William Henry Gilder (September 17, 1812 – April 13, 1864) was a Methodist clergyman.

==Biography==
William Henry Gilder was born in Philadelphia, Pennsylvania. His father, John Gilder, laid the cornerstone of Girard College. The son was educated at Wesleyan University, became a preacher in the Methodist Church, and was afterward ordained. In 1836 he made an equestrian tour of the southern states, going as far as New Orleans. In 1840 he began the publication of the Philadelphia Repository, a literary monthly, but discontinued it at the end of a year. Subsequently he published for a few years in Philadelphia the Literary Register, a quarterly review. In 1842, he established Bellevue Female Seminary in Bordentown, New Jersey, which in 1848 he moved to Flushing, New York. In 1857 it was chartered as a college. He became chaplain of the 40th regiment of New York volunteers at the beginning of the civil war, and remained in active service until his death. He died in Brandy Station, Virginia in 1864.

==Family==
He married Jane Nutt (1816–1885), daughter of Thomas and Lydia Nutt.
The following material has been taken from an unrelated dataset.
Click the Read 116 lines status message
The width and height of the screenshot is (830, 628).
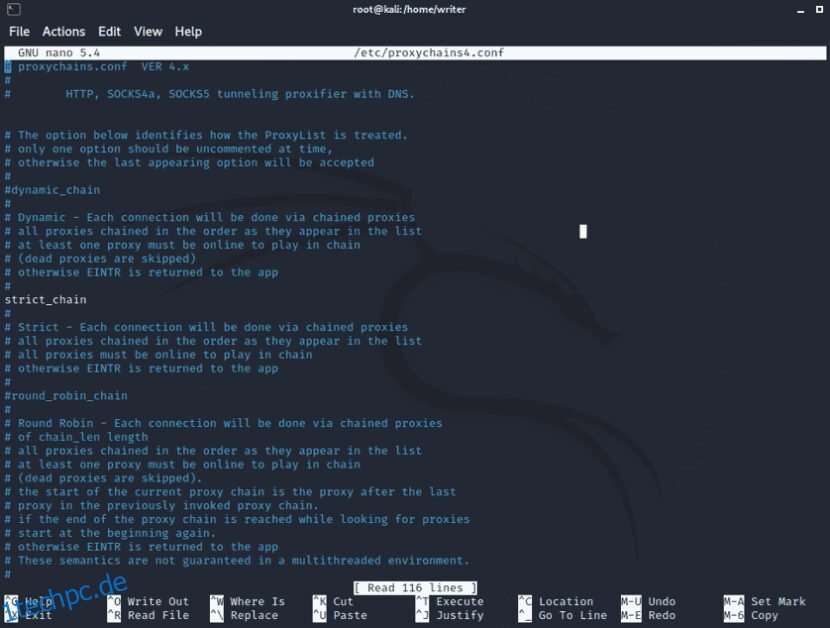pyautogui.click(x=415, y=587)
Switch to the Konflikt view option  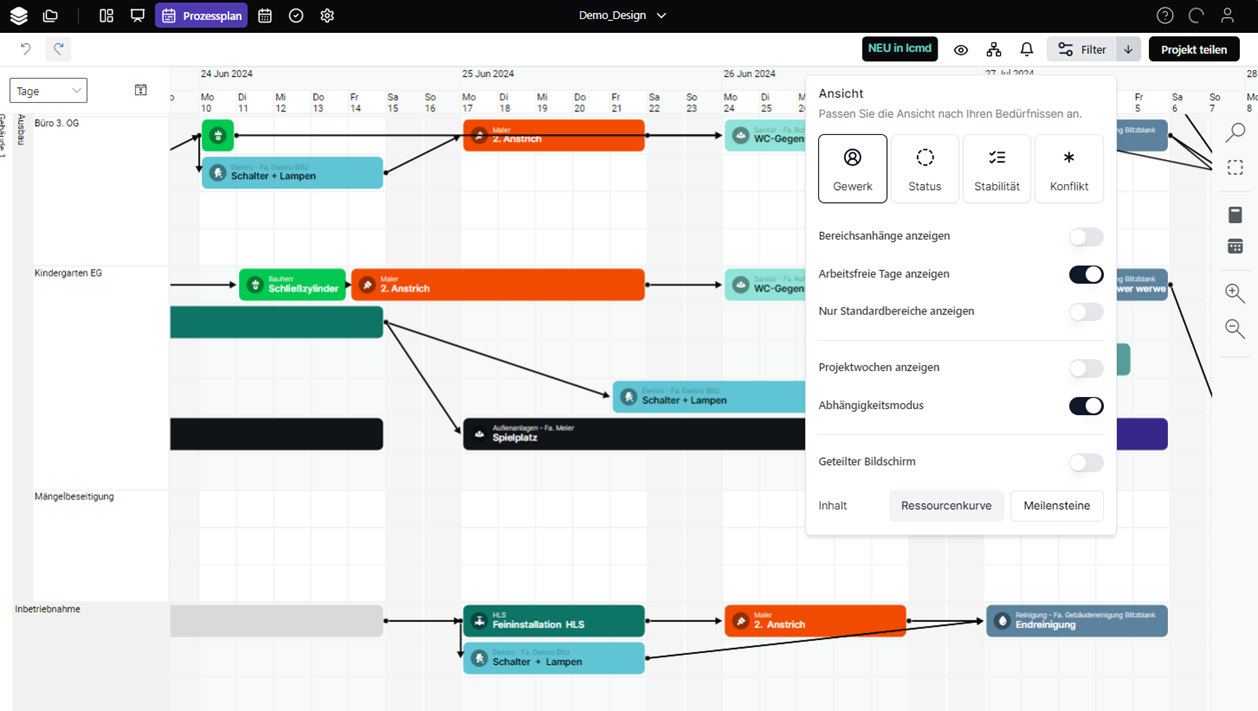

Their eleven children (three of whom did not survive to adulthood) included:

- John Francis Gilder (1837), composer and pianist
- William Henry Gilder Jr (1838), an explorer
- Richard Watson Gilder (1844), a poet and editor
- Jeannette Leonard Gilder (1849), a journalist
- Martina Pintard Gilder Puron (1851)
- Almyra Gambault Gilder Cholmeley-Jones (1853)
- Robert Fletcher Gilder (1856), a journeyman and artist
- Joseph Benson Gilder (1858), an editor

Gilder's great-great-grandson George Franklin Gilder (1939–) became a prolific author and also a political speechwriter for some Republican political candidates including Richard Nixon.